19 Descriptive Analytics

Descriptive statistics are crucial in statistical analysis, providing a means to summarize and describe the essential features of data in a study. They simplify complex data sets to understandable summaries, facilitating the initial analysis and interpretation of the data.

Descriptive statistics lay the groundwork for in-depth statistical analysis and hypothesis testing. By summarizing data, they provide valuable insights and facilitate communication of the data’s key aspects, essential for data science, research, and business analytics.

19.1 Measures of Central Tendency

Measures of central tendency are statistical metrics that summarize or describe the center point or typical value of a dataset. These measures are crucial in data analysis as they provide a simple summary about the sample and the measures. The three main measures of central tendency are the mean, median, and mode. Each measure provides different insights into the distribution and central point of a dataset.

Central tendency measures identify the central point around which data points cluster, offering insights into the dataset’s overall behavior.

Mean: The arithmetic average, calculated by summing all observations and dividing by the count of observations.
Median: The middle value in an ordered dataset, dividing it into two equal halves.
Mode: The most frequently occurring value(s) in a dataset, indicating the highest peak of the distribution.

19.1.1 Mean

The mean, often referred to as the average, is calculated by adding all the numbers in a dataset and then dividing by the count of those numbers. It is the most common measure of central tendency.

Formula: \(\text{Mean} = \frac{\sum_{i=1}^{n} x_i}{n}\), where \(x_i\) represents each value in the dataset and \(n\) is the number of values.
Sensitive to Outliers: The mean is influenced by outliers (extremely high or low values), which can skew the result.
Used for: Interval and ratio levels of measurement.

Example

Consider the set of exam scores: 85, 90, 78, 92, 85.

To calculate the mean:

Sum all the scores: \(85 + 90 + 78 + 92 + 85 = 430\).
Divide by the number of scores: \(430 / 5 = 86\).

So, the mean score is 86.

Code

# Define the vector of exam scores
exam_scores <- c(85, 90, 78, 92, 85)

# Calculate the mean (average) score
mean_score <- mean(exam_scores)

# Print the result
print(mean_score)

[1] 86

Application

The mean is often used in educational settings to calculate the average score of a test, student grades, or even teacher evaluations. It provides a quick snapshot of the overall performance but can be misleading if a few students scored exceptionally high or low compared to the rest.

19.1.2 Median

The median is the middle value in a dataset when the values are arranged in ascending or descending order.
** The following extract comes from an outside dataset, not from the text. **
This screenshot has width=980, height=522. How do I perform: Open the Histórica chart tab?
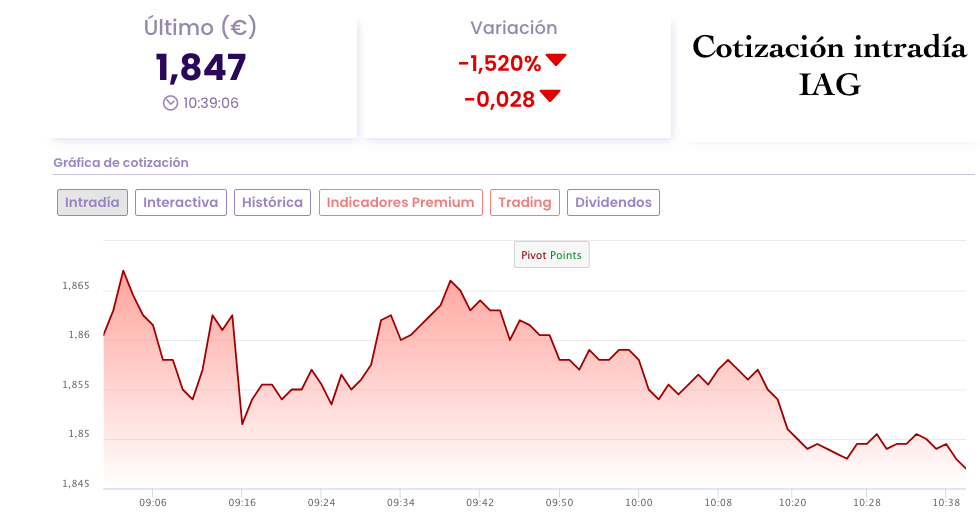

If there is an even number of observations, the median is the average of the two middle numbers.

Represents: The 50th percentile of the dataset.
Not Sensitive to Outliers: Unlike the mean, the median is not affected by outliers, making it a better measure of central tendency for skewed distributions.
Used for: Ordinal, interval, and ratio levels of measurement.

Example

Using the same set of exam scores: 85, 90, 78, 92, 85. First, arrange them in ascending order: 78, 85, 85, 90, 92.

The median is the middle number, so in this case, it’s the third score: 85.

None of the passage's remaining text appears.